Risk Update

Lawyer Conflicts, DQ and Privacy Debates — Amazon’s In-house IP Attorney Gets a Conflicts Call, Law Professor Learns a Lesson

Software Co. Wants Amazon Atty DQ’d From Patent Suit” —

  • “MasterObjects wants a California federal judge to disqualify Amazon’s in-house lawyer and its outside counsel in a suit accusing the e-commerce giant of infringing search engine patents, saying the company’s staff attorney once worked for the law firm that filed a MasterObjects patent application in the early 2000s.”
  • “Scott Sanford, a senior in-house patent lawyer at Amazon.com Inc. who is leading the company’s defense case, once worked for MasterObjects Inc.’s long-standing patent prosecution firm, Fliesler Meyer LLP, according to a memo to disqualify him filed Monday. The software company said it only recently and “serendipitously” discovered Sanford’s two-year employment at the boutique firm that began in 2000, a job MasterObjects said he neglected to disclose.”
  • “‘Despite having dozens if not hundreds of calls or meetings about MasterObjects and its patents, including motions to depose Mr. Sanford’s former Fliesler Meyer colleagues, Mr. Sanford not once said, ‘Oh, by the way, I worked at Fliesler Meyer when the firm drafted the MasterObjects parent patent,” the motion said. ‘Why on earth not?'”
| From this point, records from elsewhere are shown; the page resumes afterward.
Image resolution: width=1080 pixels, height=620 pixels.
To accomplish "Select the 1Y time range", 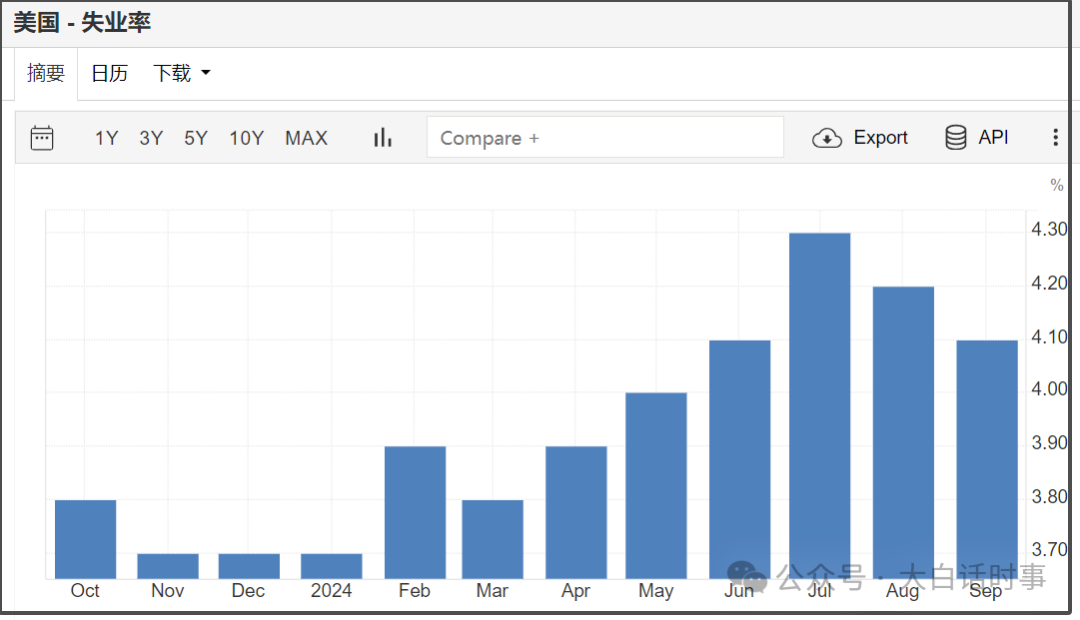I will [106, 138].
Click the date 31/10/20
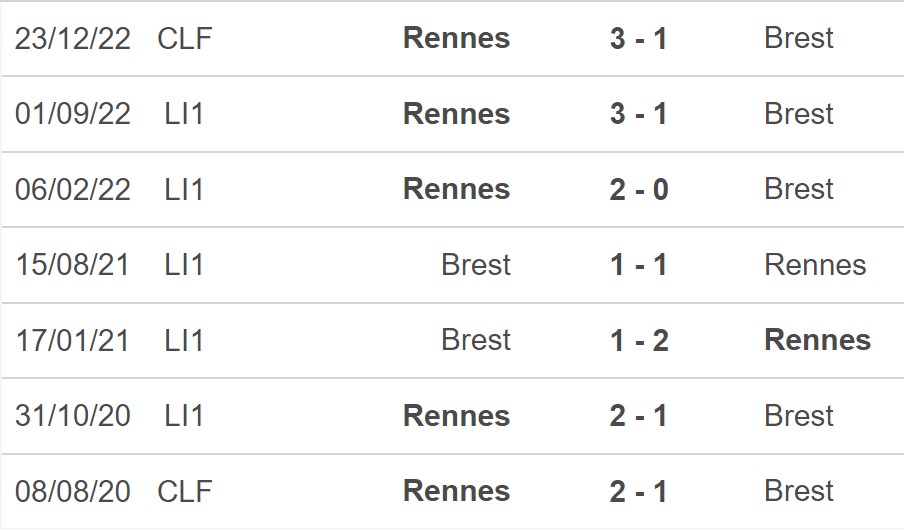The height and width of the screenshot is (531, 904). 73,416
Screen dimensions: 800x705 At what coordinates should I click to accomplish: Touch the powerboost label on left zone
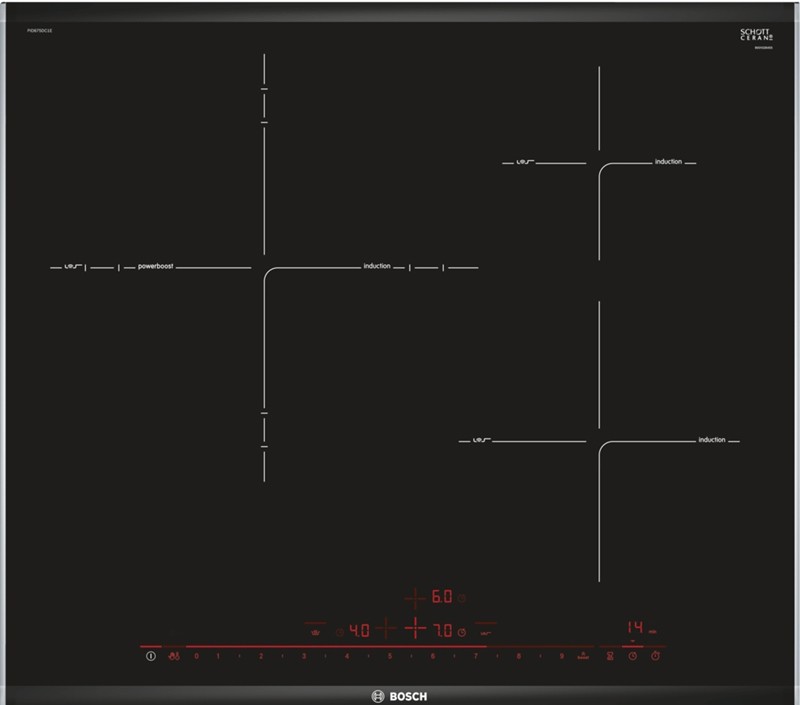click(156, 267)
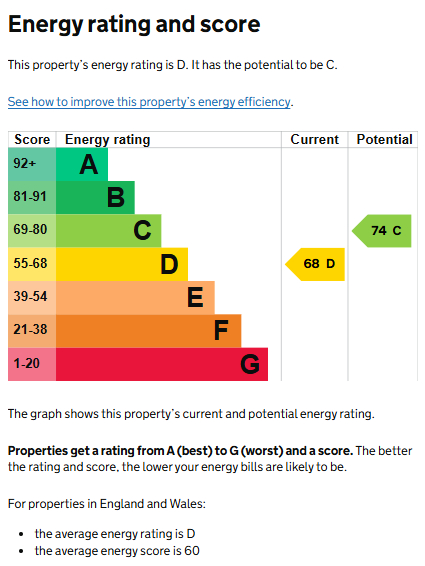The image size is (425, 566).
Task: Click the 21-38 score cell
Action: (x=32, y=331)
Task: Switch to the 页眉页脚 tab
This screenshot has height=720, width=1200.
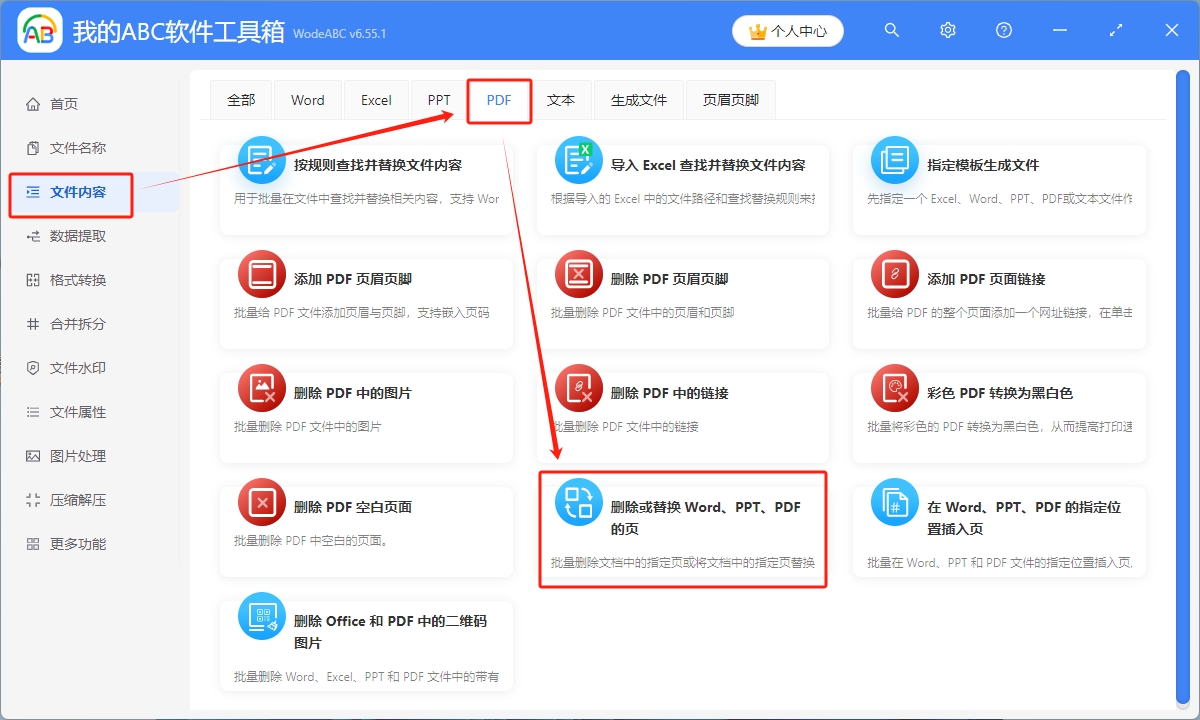Action: pos(730,100)
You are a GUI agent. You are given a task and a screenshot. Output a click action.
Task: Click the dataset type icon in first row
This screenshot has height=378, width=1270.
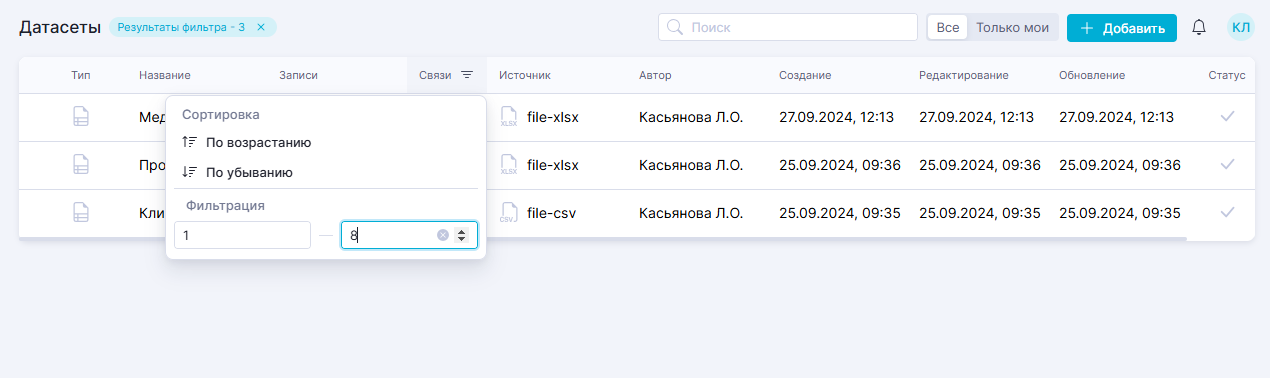[x=81, y=117]
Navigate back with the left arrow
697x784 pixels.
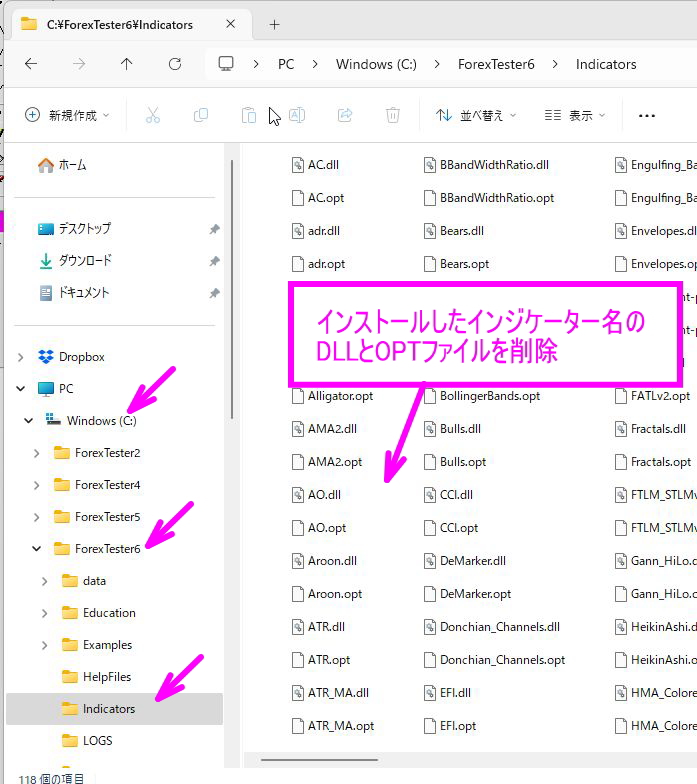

Chapman University says it didn’t authorize law prof’s representation of Trump, yet work was on server” —

  • “Law professors often use school emails when representing clients, but they may want to rethink that, following a recent subpoena sent to Chapman University from the House Select Committee investigating the Jan. 6, 2021, U.S. Capitol attack, seeking documents from former faculty member John Eastman.”
  • “The Jan. 20, 2022, subpoena relates to the constitutional law professor’s legal representation of former President Donald Trump and the 2020 election, and includes emails, contact lists and calendar entries on the university server.”
  • “Eastman had no expectation of privacy on the university server, and a written school policy said as much, according to the government’s Jan. 21 motion opposing Eastman’s TRO request.”
  • “Also, when Eastman logged on to the Chapman network, he was greeted with a splash screen message, stating that use of the system constitutes consent his activities or information could be subject to monitoring, according to the government’s filing. Eastman is a former dean of the law school, and has served on the faculty for more than 20 years.”
  • “‘I suspect most law professors assume their emails are private. This surprises me a bit because I often comment publicly that people too frequently are lulled into carelessness about what they say in emails and then are shocked that emails are discoverable—in situations ranging from divorces to congressional subpoenas,’ Catherine Ross, a George Washington University Law School constitutional law professor, told the ABA Journal in an email.”
  • “He [Michael O’Brien, an Anchorage, Alaska-based partner at Perkins Coie who represents colleges and universities in employment matters] adds that universities usually vet any legal work a law professor wants to take on, and the process includes a conflict-of-interest check… Eastman has argued that this was a service component of his academic work. Based on my review, I doubt it was pitched that way.”